British Members of Parliament (referred to as MPs) have petitioned Queen Elizabeth II to formally recognize Black Sabbath's contributions to the world as the pioneers of heavy metal.
In a letter signed by a number of MPs including Khalid Mahmood, the group states the impetus for the request came after both Ozzy Osbourne and Tony Iommi performed at the closing ceremony of the recent Commonwealth Games in Black Sabbath's hometown of Birmingham. The letter is also signed by members of the Birmingham City Council and reads as follows:
"Please forgive the direct nature of this letter. We, the undersigned humble subjects, humbly ask you to bestow an honour on the Black Sabbath rock group, who were formed in Birmingham in 1968 by guitarist Tony Iommi, drummer Bill Ward, bassist Geezer Butler and vocalist Ozzy Osbourne.
"They are often cited as pioneers of heavy metal music. The band helped define the genre with releases such as Black Sabbath (1970), Paranoid (1970), and Master of Reality (1971).
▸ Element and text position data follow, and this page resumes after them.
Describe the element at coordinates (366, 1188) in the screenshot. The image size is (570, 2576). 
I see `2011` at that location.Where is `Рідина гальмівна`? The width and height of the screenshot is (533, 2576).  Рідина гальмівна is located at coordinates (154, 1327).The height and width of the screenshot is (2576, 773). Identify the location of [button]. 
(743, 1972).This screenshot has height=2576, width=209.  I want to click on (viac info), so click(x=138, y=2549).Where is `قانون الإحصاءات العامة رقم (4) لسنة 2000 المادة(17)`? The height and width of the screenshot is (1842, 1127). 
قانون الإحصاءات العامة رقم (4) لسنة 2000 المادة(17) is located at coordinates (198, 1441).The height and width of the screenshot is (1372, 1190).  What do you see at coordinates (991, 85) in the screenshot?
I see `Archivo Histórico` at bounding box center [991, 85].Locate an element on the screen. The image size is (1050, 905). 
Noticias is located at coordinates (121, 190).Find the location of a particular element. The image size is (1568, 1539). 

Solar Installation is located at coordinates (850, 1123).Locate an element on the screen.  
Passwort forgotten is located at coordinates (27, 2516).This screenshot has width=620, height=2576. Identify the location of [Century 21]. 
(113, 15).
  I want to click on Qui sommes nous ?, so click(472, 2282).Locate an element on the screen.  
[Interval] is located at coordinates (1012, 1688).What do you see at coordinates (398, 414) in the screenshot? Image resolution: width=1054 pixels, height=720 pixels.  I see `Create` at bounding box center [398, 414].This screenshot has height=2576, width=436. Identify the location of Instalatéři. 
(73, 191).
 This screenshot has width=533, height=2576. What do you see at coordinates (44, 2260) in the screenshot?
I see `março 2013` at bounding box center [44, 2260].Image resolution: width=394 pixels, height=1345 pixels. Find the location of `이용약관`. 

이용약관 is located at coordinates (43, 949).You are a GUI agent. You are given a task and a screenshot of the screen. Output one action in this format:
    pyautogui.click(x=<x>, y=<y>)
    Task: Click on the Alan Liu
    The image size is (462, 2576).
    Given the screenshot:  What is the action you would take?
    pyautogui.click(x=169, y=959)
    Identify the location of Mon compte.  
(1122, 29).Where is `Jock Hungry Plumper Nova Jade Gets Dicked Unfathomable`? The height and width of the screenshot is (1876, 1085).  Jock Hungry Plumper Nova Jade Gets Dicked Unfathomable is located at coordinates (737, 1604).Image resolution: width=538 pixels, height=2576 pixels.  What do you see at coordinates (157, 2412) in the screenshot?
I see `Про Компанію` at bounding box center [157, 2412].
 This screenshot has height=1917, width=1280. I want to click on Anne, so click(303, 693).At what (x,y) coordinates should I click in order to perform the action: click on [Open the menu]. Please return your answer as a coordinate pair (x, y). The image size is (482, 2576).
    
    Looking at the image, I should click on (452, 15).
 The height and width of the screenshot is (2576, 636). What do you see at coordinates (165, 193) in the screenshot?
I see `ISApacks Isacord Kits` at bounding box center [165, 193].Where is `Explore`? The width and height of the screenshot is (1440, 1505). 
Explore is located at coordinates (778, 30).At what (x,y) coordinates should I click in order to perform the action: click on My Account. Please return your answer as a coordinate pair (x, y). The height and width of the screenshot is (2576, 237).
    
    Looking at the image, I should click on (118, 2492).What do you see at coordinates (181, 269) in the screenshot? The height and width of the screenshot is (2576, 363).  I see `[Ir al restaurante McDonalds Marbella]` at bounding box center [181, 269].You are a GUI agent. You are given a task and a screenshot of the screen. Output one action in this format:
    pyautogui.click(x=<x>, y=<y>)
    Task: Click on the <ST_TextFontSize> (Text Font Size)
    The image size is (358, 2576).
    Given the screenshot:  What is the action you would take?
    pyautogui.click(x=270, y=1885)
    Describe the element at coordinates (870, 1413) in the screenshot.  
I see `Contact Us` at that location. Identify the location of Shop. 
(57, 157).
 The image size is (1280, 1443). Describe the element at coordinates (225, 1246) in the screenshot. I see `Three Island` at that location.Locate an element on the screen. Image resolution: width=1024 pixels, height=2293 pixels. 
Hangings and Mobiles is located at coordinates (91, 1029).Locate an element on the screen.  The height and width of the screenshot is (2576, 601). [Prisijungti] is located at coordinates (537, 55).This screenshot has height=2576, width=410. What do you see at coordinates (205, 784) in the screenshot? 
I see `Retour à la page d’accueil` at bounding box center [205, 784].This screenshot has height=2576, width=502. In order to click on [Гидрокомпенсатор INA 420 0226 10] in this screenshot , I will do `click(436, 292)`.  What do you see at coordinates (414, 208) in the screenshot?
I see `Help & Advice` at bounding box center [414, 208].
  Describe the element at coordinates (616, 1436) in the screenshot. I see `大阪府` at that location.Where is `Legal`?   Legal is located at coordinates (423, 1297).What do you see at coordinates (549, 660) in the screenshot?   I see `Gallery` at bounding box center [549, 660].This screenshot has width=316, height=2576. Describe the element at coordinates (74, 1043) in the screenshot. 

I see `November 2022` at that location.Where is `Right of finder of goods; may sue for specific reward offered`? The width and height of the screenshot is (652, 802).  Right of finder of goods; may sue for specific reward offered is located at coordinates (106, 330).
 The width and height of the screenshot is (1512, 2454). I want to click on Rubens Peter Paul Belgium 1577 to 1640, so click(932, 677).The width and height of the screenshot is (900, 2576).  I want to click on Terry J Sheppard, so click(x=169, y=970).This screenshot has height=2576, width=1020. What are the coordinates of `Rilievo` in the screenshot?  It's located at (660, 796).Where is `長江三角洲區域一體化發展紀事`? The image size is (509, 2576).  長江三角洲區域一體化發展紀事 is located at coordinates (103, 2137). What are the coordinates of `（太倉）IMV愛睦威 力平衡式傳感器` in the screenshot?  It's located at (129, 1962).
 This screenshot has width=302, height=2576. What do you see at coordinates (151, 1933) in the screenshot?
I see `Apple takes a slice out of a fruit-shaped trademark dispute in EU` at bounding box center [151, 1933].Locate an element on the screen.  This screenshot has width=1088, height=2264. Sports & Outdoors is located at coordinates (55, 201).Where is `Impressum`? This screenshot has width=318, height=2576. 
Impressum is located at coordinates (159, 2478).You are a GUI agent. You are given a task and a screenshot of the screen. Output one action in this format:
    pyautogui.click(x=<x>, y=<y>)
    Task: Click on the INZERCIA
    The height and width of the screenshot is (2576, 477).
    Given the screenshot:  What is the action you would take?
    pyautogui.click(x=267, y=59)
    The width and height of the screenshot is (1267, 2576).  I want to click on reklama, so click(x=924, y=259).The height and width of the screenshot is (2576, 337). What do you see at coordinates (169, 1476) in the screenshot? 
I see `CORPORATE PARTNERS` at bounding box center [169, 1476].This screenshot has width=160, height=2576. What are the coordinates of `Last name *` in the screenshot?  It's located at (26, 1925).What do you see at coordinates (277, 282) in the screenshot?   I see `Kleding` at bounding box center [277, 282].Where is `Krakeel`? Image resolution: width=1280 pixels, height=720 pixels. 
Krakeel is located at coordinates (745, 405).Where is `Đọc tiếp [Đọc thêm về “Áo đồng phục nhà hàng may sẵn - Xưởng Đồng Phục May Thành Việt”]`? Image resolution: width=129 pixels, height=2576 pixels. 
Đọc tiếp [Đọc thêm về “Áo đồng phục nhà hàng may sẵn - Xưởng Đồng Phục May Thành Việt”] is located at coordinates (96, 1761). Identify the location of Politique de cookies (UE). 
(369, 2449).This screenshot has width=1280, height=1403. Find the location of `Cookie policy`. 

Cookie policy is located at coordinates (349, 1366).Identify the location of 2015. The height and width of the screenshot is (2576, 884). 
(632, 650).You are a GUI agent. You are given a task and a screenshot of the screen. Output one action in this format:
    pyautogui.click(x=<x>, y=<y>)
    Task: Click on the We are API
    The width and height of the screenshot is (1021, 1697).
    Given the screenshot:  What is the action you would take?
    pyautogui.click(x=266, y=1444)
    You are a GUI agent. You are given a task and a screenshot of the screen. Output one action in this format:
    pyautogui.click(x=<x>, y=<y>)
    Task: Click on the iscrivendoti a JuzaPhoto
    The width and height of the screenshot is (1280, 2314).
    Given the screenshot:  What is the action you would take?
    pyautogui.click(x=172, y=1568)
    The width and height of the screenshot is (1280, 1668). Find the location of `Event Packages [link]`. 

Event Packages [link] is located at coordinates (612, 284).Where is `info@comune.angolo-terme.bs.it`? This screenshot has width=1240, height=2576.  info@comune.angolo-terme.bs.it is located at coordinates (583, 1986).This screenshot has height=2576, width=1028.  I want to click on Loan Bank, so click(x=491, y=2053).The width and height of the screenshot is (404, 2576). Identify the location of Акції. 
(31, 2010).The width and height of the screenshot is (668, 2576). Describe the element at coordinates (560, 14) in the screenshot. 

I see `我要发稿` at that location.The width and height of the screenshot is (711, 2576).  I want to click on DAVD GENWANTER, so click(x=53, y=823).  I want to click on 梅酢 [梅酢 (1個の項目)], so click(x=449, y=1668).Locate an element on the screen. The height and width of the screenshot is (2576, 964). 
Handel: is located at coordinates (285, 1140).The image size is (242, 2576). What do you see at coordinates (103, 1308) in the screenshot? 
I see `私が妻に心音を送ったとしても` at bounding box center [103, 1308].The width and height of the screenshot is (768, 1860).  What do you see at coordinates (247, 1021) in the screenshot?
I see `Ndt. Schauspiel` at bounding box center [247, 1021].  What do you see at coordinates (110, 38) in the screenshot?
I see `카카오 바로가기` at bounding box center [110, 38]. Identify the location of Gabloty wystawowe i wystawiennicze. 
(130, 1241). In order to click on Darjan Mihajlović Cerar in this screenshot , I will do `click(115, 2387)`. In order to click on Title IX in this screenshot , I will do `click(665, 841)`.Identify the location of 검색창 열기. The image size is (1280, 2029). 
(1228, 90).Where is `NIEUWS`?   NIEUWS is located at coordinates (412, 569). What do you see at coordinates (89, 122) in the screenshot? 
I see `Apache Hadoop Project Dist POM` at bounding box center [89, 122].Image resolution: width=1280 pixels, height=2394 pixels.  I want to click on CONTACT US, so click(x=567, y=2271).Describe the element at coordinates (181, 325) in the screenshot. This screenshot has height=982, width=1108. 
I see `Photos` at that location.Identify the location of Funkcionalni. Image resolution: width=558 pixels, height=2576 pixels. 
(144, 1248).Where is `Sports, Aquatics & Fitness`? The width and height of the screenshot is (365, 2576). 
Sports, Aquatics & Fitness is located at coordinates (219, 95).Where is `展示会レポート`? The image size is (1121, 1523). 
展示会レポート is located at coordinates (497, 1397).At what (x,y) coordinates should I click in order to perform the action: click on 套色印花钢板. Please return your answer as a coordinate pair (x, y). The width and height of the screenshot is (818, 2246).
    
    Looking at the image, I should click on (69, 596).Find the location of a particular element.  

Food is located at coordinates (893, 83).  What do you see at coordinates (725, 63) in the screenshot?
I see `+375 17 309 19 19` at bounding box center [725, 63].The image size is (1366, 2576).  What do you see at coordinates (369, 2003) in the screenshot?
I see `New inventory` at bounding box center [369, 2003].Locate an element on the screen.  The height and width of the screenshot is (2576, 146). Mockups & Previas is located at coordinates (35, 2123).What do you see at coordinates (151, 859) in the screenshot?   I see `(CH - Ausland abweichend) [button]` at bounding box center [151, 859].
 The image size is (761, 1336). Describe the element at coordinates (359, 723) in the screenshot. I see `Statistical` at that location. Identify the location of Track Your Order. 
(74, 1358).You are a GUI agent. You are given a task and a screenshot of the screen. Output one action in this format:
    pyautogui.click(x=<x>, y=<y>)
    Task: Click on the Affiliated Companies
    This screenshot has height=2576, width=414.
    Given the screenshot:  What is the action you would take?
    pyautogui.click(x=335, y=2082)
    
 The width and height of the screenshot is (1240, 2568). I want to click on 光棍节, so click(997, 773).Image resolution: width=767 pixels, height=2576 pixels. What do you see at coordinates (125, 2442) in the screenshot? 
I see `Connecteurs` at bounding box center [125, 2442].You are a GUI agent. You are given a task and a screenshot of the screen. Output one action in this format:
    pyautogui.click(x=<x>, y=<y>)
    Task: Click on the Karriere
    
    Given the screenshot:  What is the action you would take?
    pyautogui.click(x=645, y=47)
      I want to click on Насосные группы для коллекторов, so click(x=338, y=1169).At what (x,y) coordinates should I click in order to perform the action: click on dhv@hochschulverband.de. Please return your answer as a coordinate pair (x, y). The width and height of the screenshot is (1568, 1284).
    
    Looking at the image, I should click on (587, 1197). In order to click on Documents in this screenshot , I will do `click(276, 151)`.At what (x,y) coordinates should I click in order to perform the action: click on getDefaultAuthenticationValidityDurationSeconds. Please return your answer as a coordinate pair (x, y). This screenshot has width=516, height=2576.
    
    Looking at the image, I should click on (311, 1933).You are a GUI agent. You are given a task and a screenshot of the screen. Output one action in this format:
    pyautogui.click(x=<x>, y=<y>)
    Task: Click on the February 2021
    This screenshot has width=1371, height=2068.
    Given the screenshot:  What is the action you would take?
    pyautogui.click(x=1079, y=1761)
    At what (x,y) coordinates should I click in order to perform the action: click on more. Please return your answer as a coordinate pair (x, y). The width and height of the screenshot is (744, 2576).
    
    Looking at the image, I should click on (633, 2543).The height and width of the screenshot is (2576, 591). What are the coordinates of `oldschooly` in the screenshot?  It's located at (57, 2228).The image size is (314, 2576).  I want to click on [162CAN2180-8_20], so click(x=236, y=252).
"Following the closing ceremony of the Commonwealth Games, which took place in my Birmingham Perry Barr constituency, I have been inundated with requests that Black Sabbath be recognised for its services to music and to the City of Birmingham. For all their global fame, they have kept strong links with Birmingham, demonstrated by their barnstorming surprise performance at the closing ceremony of Commonwealth Games, which was closed by His Royal Highness Prince Edward The Earl of Wessex.
"I appreciate this request is not within the normal procedures of seeking Royal honours, however, we feel that this extraordinary occasion deserves extraordinary recognition of this extraordinary group of musicians. The band's services to music seem to have been overlooked by the usual process.
"We therefore seek direct intervention and support from Your Majesty to recognise the great contribution made by these fine and ground-breaking musicians, who were made in Birmingham and who have once again not just entertained Birmingham, the United Kingdom and the whole of the Commonwealth but perhaps the world."